Raw data
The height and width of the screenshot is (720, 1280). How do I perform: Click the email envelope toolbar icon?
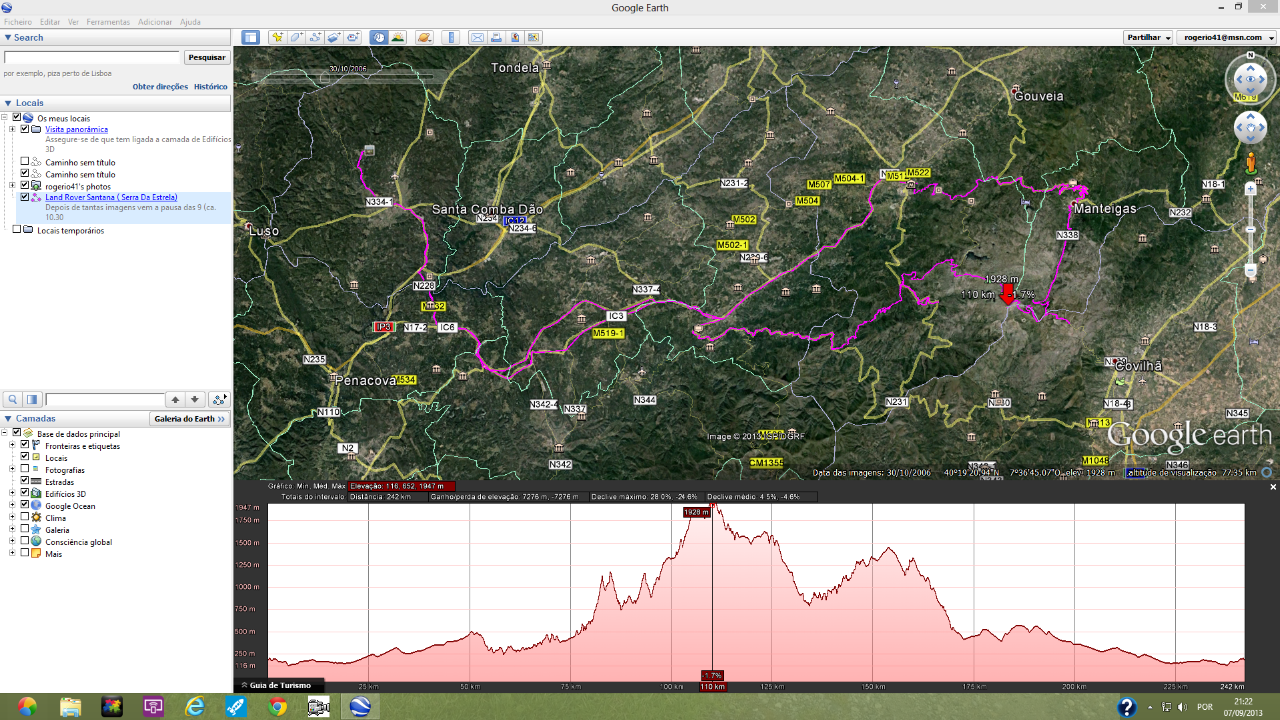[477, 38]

==

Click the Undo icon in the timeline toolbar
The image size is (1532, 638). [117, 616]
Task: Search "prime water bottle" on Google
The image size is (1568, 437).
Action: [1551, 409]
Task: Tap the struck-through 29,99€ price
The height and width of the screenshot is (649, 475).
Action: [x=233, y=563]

---

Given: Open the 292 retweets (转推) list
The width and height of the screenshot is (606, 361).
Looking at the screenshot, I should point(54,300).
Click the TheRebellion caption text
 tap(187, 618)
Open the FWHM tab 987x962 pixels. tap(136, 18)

Exercise objective
Your answer should be every line above that contains the word "Open".

Expected answer
Given: Open the 292 retweets (转推) list
Open the FWHM tab 987x962 pixels. tap(136, 18)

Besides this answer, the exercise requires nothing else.